By Roman Yarovitsyn
In the late 80s, this SLR was probably most discussed in the USSR, and lot of Soviet photographers looked at it with undisguised hope. Those of us who could not qualify for Japanese cameras from state procurement for propaganda media had particular hopes. The camera’s name was Almaz-103, and it was a bestseller of most ambitious Soviet project, conceived as a family of four SLRs. Just over 9,000 were produced and all of them sold immediately, despite the fact that the price was very high: 300 rubles.
The features of the Almaz-103 was unprecedented for Soviet 35mm SLR: interchangeable viewfinders and focusing screens, full range of shutter speeds, multi-exposure, detachable back cover and even motor drive compatibility! Such wealth could not overshadow even the absence of a light meter! Those photographers which could appreciate such a camera, were able to evaluate the exposure with a squinted eye since elementary school grade. But happiness was short-lived: nine out of 10 Almazes were jammed within a couple of months.

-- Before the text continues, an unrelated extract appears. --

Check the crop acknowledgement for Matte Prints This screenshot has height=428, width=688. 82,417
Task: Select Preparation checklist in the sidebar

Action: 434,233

Not a single master accustomed to mass-produced Zenits could repair this miracle of technology, and almost all cameras returned back to the stores where they were bought. I myself received without further questions from the cashier my 300 rubles when I brought the broken Almaz-103 back to the photographic equipment department of store at summer of 1987. This camera could not survive more than 40 rolls, stopping forever. Almost all other Almazes have survived no longer and were returned to manufacturer too.
Only a few most experienced DIY craftsmen dared to get inside this complex mechanism and fix what the LOMO factory screwed up. Some of them even managed to independently modify the most important details for the minimum reliability of the camera. But the plant was already desperate to bring the product to the desired level of quality, and the production of Almaz-103 was stopped in 1989. The last attempt to create in the USSR a domestic system of professional photographic equipment ended.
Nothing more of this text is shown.